Jackie Brown.  An all-star cast, including Pam Grier herself, plus Bridget Fonda and Robert Deniro.  This is essentially QT’s “homage” to 70s blackploitation films.  There’s actually some sex in here, but not from Grier.
  Because it’s a homage to simple films from the 70s, it has a simple plot.

Kill Bill 1 & 2.  Now we have a martial arts/revenge tribute.  Moreover, QT is doing the environment a favor by recycling actors:  Michael Madsen and Uma Thurman reappear.  Here we have a major female character.
            Thurman is “The Bride”, left for dead at the altar by her erstwhile gangmates and the groom himself.  She tracks down and kills each one separately:  Vernita Green (Vivica Fox), Elle Driver (Darryl Hannah), Budd (Michael Madsen), Ishii (Lucy Liu), and then Bill himself, David Carradine.  The Lucy Liu segment is my favorite: an animated sequence plus an implausibly vast number of attackers.

Grindhouse: Death Proof.  Kurt Russell and Rose McGowan are the stars.  Russell plays a mysterious killer, first driving a primered Chevy Nova, then a primered Dodge Charger.  The story has two parts.  This looks like QT’s shot at doing a horror movie.  Russell is cool as the bad ass villain, even nastier than Snake Plissken.  The fake trailer for “Machete” eventually became the real Danny Trejo film.  Nude Lindsay Lohan?  Awesome, but “Machete” tops both this film and “Planet Terror”, the Robert Rodriguez zombie film tacked on to “Death Proof” as the “Grindhouse” double feature.

Inglorious Basterds.  QT takes a shot at a World War II film.  Although Brad Pitt, leader of an eccentric “Dirty Dozen” type Jewish-American unit going behind German lines collecting “Natzi scalps”, is supposedly the lead character in this movie, Christoph Waltz, as the personable, multilingual, charismatic SS officer Hans Landa, really steals the show.

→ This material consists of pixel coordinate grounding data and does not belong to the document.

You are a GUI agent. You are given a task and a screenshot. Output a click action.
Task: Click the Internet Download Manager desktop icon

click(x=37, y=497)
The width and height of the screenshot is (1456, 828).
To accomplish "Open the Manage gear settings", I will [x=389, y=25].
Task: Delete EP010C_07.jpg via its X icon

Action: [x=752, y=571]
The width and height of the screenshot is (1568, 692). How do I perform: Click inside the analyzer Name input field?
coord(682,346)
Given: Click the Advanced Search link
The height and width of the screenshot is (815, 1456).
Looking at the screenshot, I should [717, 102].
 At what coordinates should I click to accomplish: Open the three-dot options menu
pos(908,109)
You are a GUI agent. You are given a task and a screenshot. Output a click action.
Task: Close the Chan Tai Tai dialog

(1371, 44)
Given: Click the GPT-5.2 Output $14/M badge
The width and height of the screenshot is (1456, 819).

Django Unchained.  This is the newest one.  Jamie Foxx plays Django, a freed slave who becomes a bounty hunter seeking to find his long lost wife, Broomhilda.  He’s assisted by King Schultz (Christoph Waltz), a former dentist now acting as a bounty hunter.  Mind you, “bounty hunter” at this time (1858) means “kill wanted criminal and collect the reward”, not “capture bail escapee and bring back to trial alive”, as it does these days.
    Don Johnson plays a Colonel Sanders-type plantation owner, Leonardo DiCaprio plays Calvin Candie, the plantation owner who owns Broomhilda, and Samuel L. Jackson is the “house slave”, always with his master’s best interests at heart, who alerts Candie to the pair’s agenda of seeking Broomhilda, rather than Candie’s fighting slaves (mandingos).   QT himself, Tom Wopat, Bruce Dern, and Jonah Hill are in here as minor characters; Franco Nero himself (the original “Django”) has a minor role as an unlucky mandingo owner. 
   This seems to be QT’s “take on slavery”.  The N-word gets heavy abuse, and there is just as much delicious violence as any of QT’s other films, but bear with it.  It’s another fun ride.  This one has the slugfest at the end, where it usually ends up.

Honorable (?) mentions (QT as actor and not director):
1)         From Dusk Till Dawn.  QT and George Clooney take on vampires in a Mexican bar.  Salma Hayek may possibly salvage this horrible movie from oblivion with her undeniable hotness.  Cheech didn’t.
2)         Sukiyaki Western Django.  Here’s the funny part.  “Django Unchained” has nothing to do with the original movie, “Django”, in which Franco Nero played the title role.  QT simply took the name.  But this film, which actually has QT in a minor role, takes “Django” and transplants it to Japan.  Those of you familiar with “A Fistful of Dollars” will recognize the plot: mysterious stranger comes to town and plays two gangs against each other.  However, both “Django” movies include an ingredient Eastwood left out: the coffin.  Watch and enjoy.